Work request:
Return the lines below exactly, please, from the one containing "Click the yellow money icon badge" through the last one, both included, and leave out any pictures.

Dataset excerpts
──────

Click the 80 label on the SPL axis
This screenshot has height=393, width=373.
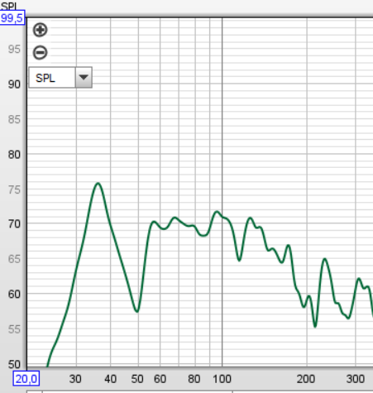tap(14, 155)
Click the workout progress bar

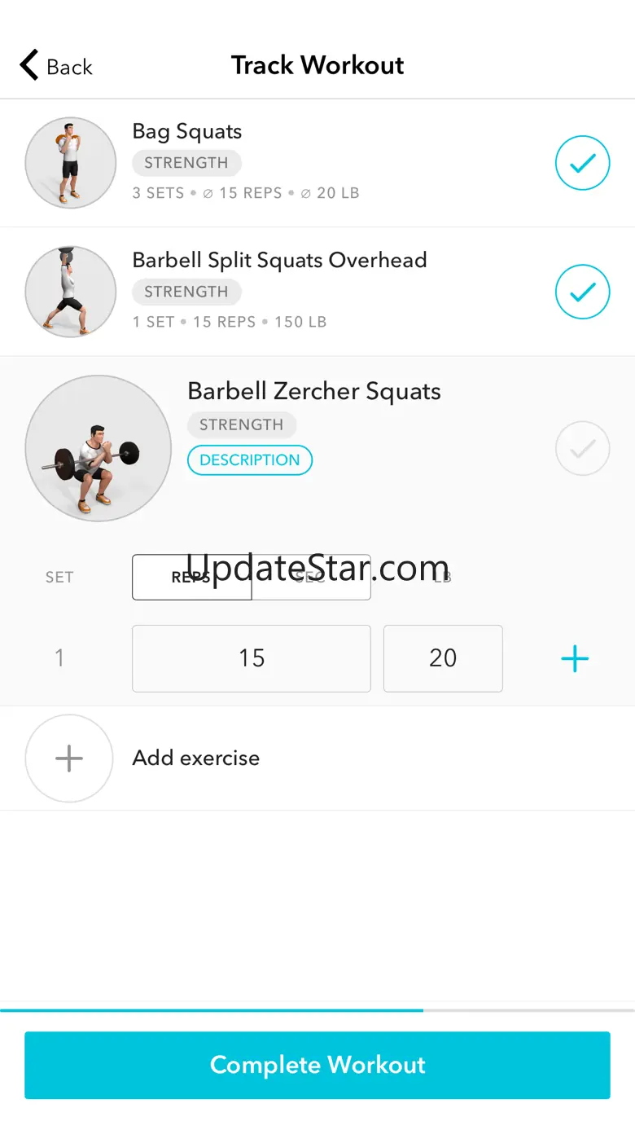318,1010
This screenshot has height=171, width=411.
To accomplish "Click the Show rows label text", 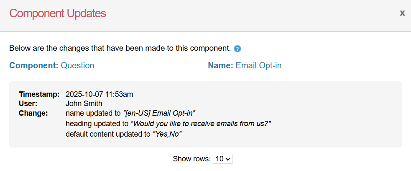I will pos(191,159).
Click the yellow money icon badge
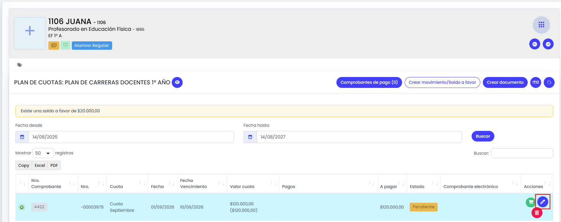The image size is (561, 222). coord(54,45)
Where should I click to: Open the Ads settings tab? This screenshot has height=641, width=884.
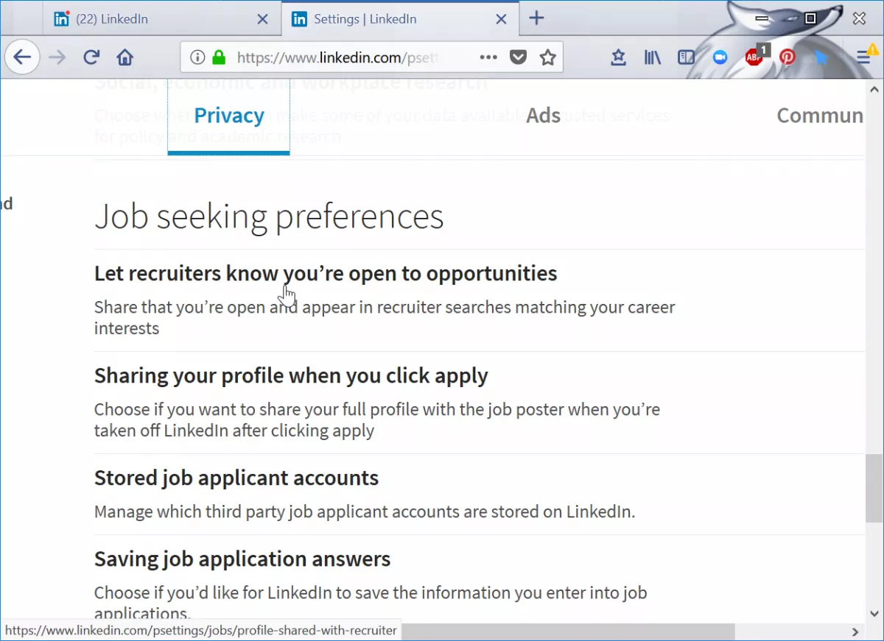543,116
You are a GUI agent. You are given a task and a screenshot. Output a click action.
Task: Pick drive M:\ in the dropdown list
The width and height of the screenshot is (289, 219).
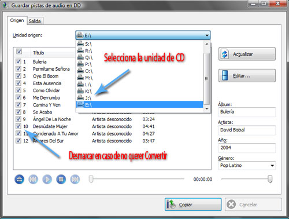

──────

Solution:
Click the yellow money icon badge
The image size is (561, 222). coord(54,45)
Where should I click to: Open the Ads settings tab? This screenshot has height=641, width=884.
543,116
You are a GUI agent. You are given a task and a screenshot. Output a click action.
Task: Pick drive M:\ in the dropdown list
The width and height of the screenshot is (289, 219).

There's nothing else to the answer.